Les comparaisons actuelles basées sur l'ADN impliquent un nombre énorme de variantes, qui peuvent ou non avoir un impact sur les caractéristiques utiles d'une plante. En regardant "un niveau au-dessus", c'est-à-dire la façon dont l'ARN et les protéines sont exprimés à partir de l'ADN, on réduit la variation et on peut fournir des informations plus utiles aux sélectionneurs, a déclaré M. Econopouly.

La plupart des modèles du site sélection végétale sont basés sur l'ADN, et ce projet cherchera à intégrer également l'expression de l'ARN et des protéines.

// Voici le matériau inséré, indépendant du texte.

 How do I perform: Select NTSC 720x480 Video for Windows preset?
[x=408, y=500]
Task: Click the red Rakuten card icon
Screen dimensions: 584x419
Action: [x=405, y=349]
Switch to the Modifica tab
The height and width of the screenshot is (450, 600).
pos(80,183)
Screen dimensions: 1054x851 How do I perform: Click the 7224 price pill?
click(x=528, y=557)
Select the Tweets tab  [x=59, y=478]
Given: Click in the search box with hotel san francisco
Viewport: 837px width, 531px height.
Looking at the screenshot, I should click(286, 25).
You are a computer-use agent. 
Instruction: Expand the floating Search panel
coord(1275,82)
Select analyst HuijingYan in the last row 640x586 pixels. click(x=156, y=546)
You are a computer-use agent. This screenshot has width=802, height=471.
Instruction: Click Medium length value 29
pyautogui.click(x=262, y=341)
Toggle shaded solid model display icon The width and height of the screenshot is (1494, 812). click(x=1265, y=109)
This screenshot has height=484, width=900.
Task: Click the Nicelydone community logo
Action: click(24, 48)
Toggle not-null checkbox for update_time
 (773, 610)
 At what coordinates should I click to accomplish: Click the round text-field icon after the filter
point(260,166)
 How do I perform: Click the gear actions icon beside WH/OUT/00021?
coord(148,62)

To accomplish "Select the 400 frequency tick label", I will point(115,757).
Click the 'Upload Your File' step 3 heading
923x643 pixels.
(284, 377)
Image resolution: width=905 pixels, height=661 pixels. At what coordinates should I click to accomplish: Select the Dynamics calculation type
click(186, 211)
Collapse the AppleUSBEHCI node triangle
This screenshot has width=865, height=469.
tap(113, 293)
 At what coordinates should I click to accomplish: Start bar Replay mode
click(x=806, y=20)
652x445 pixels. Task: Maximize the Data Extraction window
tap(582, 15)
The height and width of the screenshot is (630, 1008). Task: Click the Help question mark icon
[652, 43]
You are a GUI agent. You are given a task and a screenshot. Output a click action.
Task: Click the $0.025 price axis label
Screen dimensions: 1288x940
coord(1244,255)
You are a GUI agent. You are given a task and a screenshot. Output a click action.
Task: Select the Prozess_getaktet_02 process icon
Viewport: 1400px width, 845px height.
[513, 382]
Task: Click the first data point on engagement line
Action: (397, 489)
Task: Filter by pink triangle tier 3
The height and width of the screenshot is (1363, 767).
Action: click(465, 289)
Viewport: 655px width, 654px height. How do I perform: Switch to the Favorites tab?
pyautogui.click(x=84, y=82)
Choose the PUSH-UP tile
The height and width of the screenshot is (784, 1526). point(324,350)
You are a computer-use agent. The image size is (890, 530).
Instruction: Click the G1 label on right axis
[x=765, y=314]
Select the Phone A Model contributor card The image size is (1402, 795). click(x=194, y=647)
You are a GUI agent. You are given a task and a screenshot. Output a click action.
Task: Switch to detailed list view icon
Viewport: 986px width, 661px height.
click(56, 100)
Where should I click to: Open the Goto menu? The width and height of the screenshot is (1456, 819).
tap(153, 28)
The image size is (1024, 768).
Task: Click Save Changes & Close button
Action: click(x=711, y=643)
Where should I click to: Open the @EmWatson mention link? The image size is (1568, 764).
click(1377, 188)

Les chercheurs ont combiné les meilleures caractéristiques de deux technologies destinées aux chercheurs sélection végétale : le logiciel TASSEL et le langage de codage R. TASSEL est le principal outil logiciel utilisé pour évaluer la diversité des plantes ; il compte plus de 20 000 utilisateurs par an. R est un langage de codage informatique utilisé par de nombreux sélectionneurs et autres scientifiques appliqués qui permet aux scientifiques de retracer et de répéter des expériences de données plus efficacement que ne le permet l'interface graphique simple de TASSEL.

Avant que TASSEL ne soit intégré à R, il était moins accessible à sélectionneurs, a déclaré M. Econopouly. Brandon Monier, un chercheur postdoctoral du laboratoire Buckler, a développé rTASSEL, afin que TASSEL puisse être utilisé avec R. Il sera maintenant mis à jour pour intégrer les nouvelles fonctionnalités développées par les chercheurs de l'ILCI.

Le partenariat entre les chercheurs en sciences fondamentales aux États-Unis et les chercheurs en sciences appliquées au Costa Rica et au Sénégal est essentiel à la réussite du projet, car il permettra un retour d'information en temps réel et spécifique à chaque pays.

"Pour les chercheurs en sciences fondamentales, l'un des défis consiste à communiquer avec les chercheurs appliqués pour savoir si les outils et les modèles que vous développez leur sont réellement utiles. Sont-ils d'accord pour dire que l'outil est convivial ? Améliore-t-il la précision de la prédiction ? Quels sont les traits les plus importants dans votre pays ?" a déclaré M. Econopouly.

"Avec ces partenariats au Sénégal et au Costa Rica, nous développons les outils ensemble, ce qui devrait améliorer nos modèles, améliorer le logiciel et, en fin de compte, améliorer sélection végétale."